Die jugendliche Vorliebe für westliche Freizeitbeschäftigungen bezieht sich auch auf die Feier von Festen. Von Chinas zahlreichen traditionellen Feiertagen wird nur das Frühlingsfest (Chinesisches Neujahr) einmütig von Jung und Alt eingehalten. Andere, wie das Laternenfest und das Drachenbootfest sind von Vatertag, Muttertag, Valentinstag und Weihnachten überschattet. Zudem sind die Eltern noch dazu ziemlich besorgt darüber, wie offen ihre Sprösslinge für westliche Einstellungen zu Sex und Heirat sind. Laut einer Umfrage unter jungen Beijingern im Jahr 2000 sind nur 30 Prozent der Befragten mit der Aussage „Es ist in Ordnung, wenn Liebhaber Sex haben, gleichgültig ob sie vorhaben, zu heiraten“ nicht einverstanden. Außerdem war der Anteil der Teilnehmer unter 20, die mit dieser Meinung übereinstimmten, um 16 Prozent höher als der der über 30-jährigen. Es besteht wahrhaftige Sorge um die anscheinend bedinglungslose Akzeptanz der Jugendlichen, was westliche Kultur angeht; viele haben die Befürchtung, dass sie zu moralischem Verfall führen kann.

Tief verwurzelte chinesische Traditionen

Jeder in China, ob Jung oder Alt, gibt zu, dass die westliche Kultur den Lebensstil und die Wertvorstellungen der jüngeren Generation wirklich beeinflusst hat. Aber in welchem Ausmaß? Haben die heutigen Jugendlichen den westlichen Einfluss wirklich zu so einem „gefährlichen“ Ausmaß verinnerlicht, wie man sich vorstellt?

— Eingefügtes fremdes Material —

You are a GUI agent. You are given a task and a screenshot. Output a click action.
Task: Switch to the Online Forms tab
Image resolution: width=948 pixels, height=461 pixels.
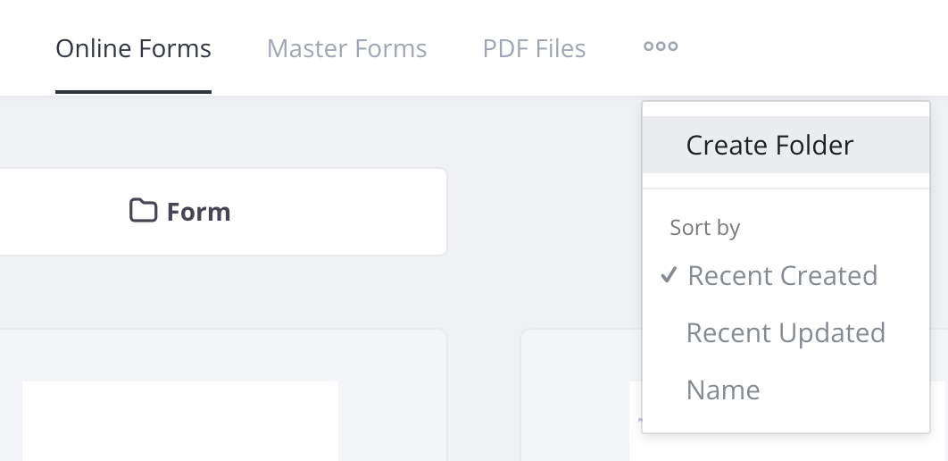click(x=133, y=48)
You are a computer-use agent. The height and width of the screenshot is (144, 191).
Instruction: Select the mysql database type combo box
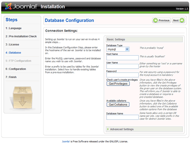[x=118, y=49]
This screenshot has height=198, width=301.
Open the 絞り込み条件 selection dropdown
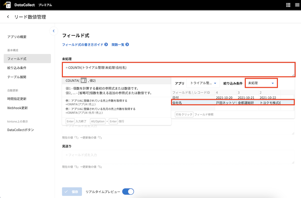[261, 82]
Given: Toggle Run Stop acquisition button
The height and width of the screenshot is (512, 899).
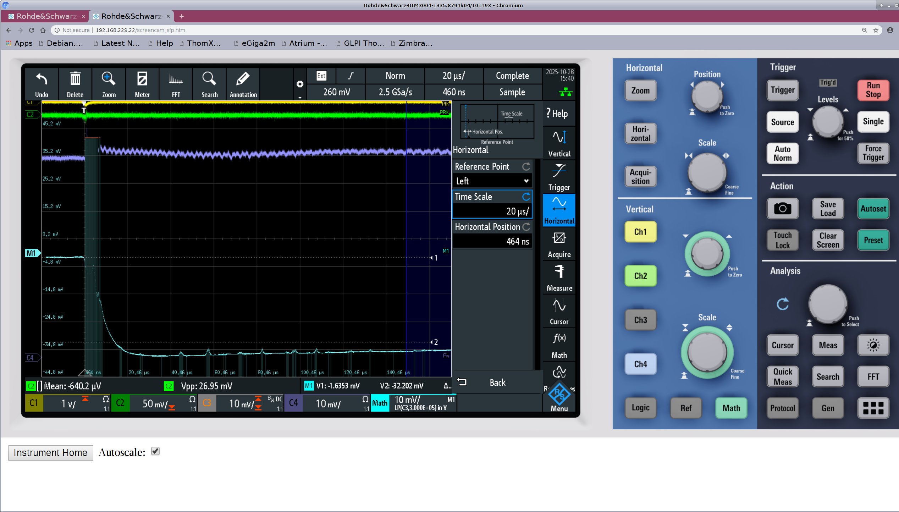Looking at the screenshot, I should (873, 90).
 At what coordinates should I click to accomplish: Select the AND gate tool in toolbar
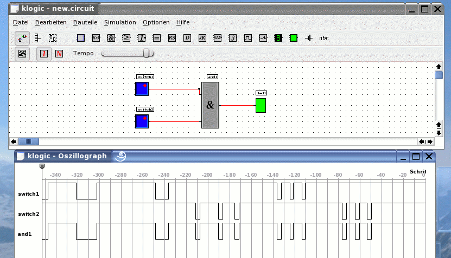[111, 38]
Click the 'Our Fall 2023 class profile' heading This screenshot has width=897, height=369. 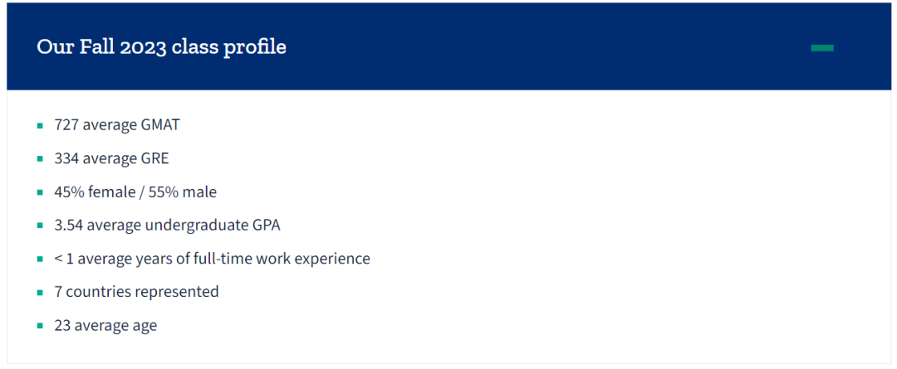(x=161, y=47)
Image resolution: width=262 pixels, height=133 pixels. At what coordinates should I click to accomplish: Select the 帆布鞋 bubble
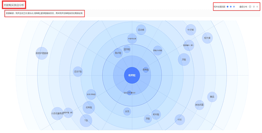[156, 114]
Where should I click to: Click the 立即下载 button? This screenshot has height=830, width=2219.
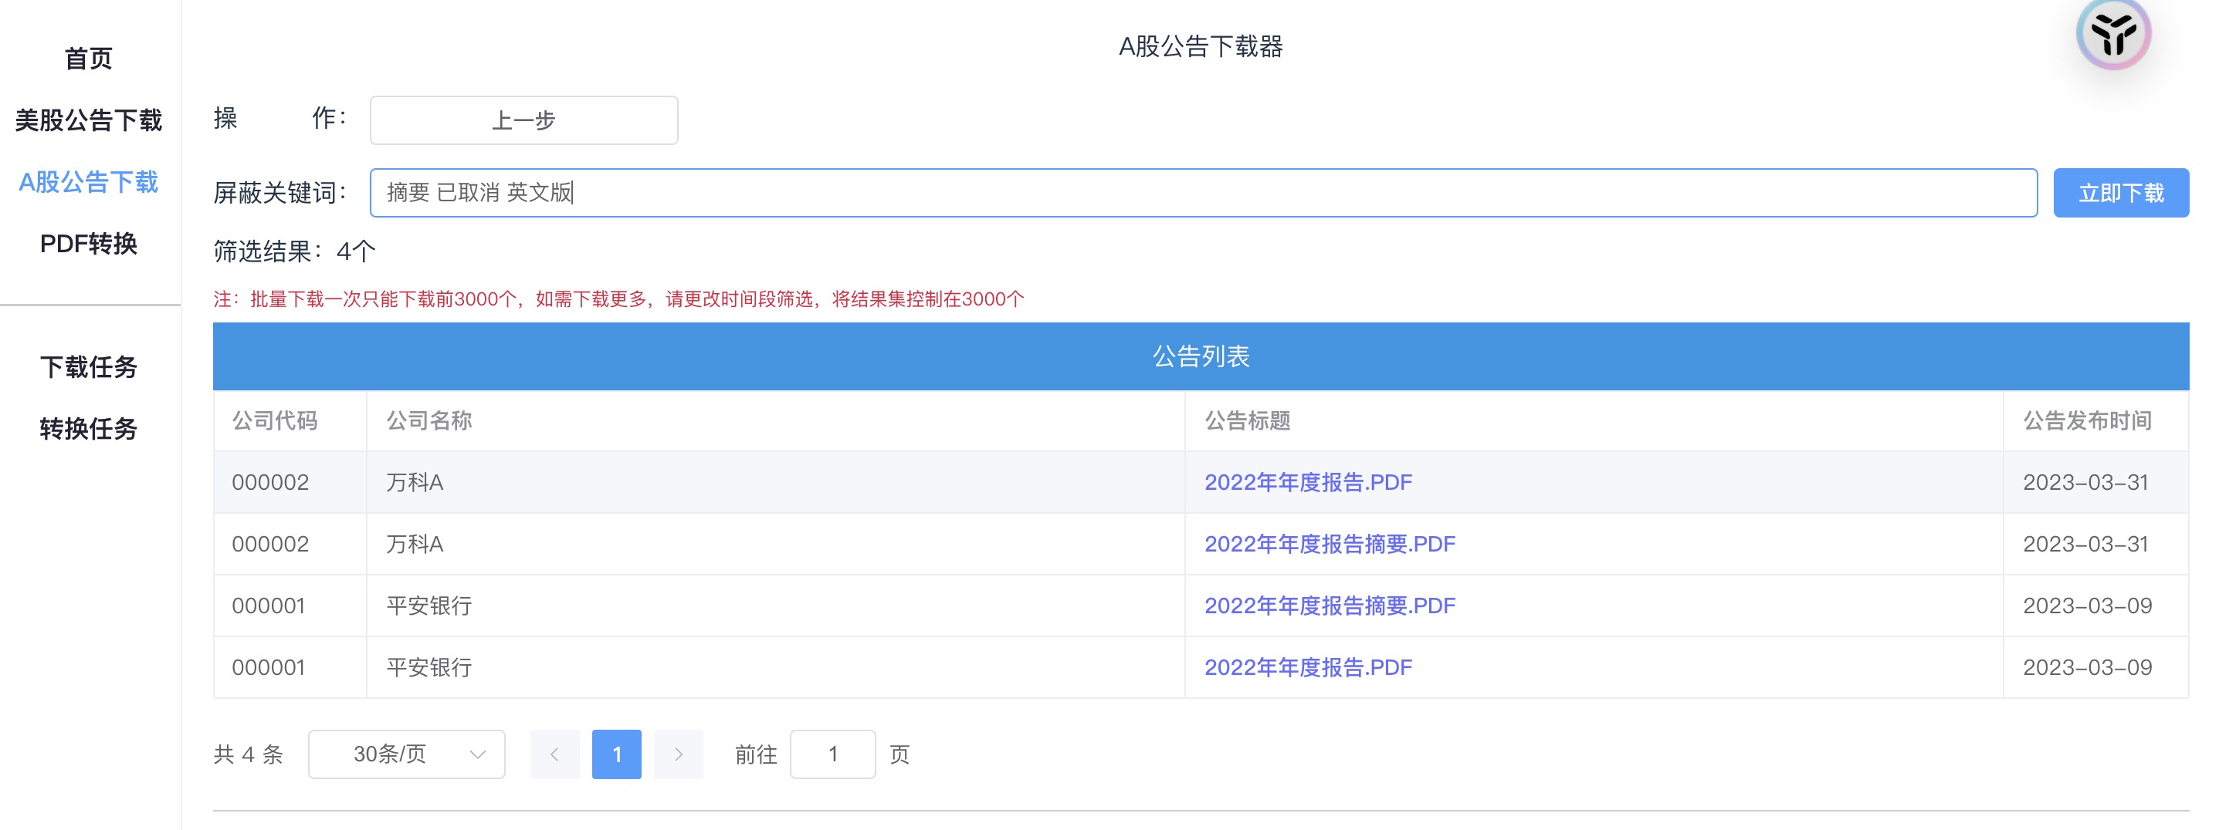(x=2120, y=193)
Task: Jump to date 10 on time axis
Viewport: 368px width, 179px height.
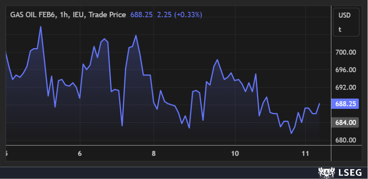Action: pos(235,153)

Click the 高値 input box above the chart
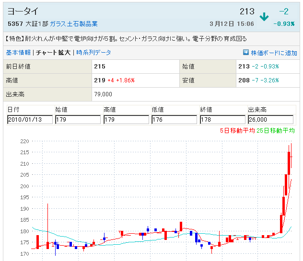pos(126,120)
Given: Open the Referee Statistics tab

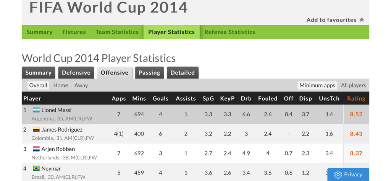Looking at the screenshot, I should 229,32.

Nachdem die Studentin Zhang Yan einen Medienbericht über die hohe Anpassungsrate chinesischer Jugendlicher an westliche Kultur las, wurde sie jedoch skeptisch. Gemäß ihren Beobachtungen ist der westliche Einfluss nicht so stark. Sie und ihre Schulkameraden machten ihre eigene Umfrage unter einigen hundert jungen Leuten zwischen 15 und 30 in sieben Städten unterschiedlicher geografischer Lage und veschiedener Entwicklungsgrade, inklusive Beijing, Chongqing, Xining und Weihai. Das Ergebnis bestärkte ihre Annahme. Als Antwort auf die Frage „Was hältst du von westlichem Essen?“ drückten nur 10 Prozent eine besondere Vorliebe dafür aus, während 62,55 Prozent sagten, dass es den Reiz des Neuen hätte, aber sie auch darauf verzichten könnten. Was Familienvorstellungen betrifft, hielten nur 15,03 Prozent die westlichen Ansichten zu persönlicher Freiheit und Unabhängigkeit für besonders wichtig und 44 Prozent fanden sie unakzeptabel. Das deutet darauf hin, dass junge Chinesen und Chinesinnen noch immer die Tradition der familiären Verantwortung unterstützen. Zhang Yans Ergebnisse werden auch von Professor Fang Ning bestätigt, einem Experten für chinesische Jugend am Institut für Politikwissenschaften der Chinesischen Akademie für Sozialwissenschaften. Professor Fang findet, dass der westliche Einfluss auf die Moral und die gesellschaftlichen Werte, wie in den Medien berichtet wird, übertrieben ist. Auf die Frage „Warum magst du westliche Filme?“ antworteten die meisten Befragten, dass sie von den technisch spektakulären Aspekten der Hollywoodfilme fasziniert seien und auch von den Einblicken, die sie in psychologische Wechselbeziehungen bekämen, aber nicht mehr. All dies würde zeigen, dass die chinesische Jugend an westlichen Produkten interessiert ist, aber weit davon entfernt ist, in der Kultur, von der diese stammen, assimiliert zu sein.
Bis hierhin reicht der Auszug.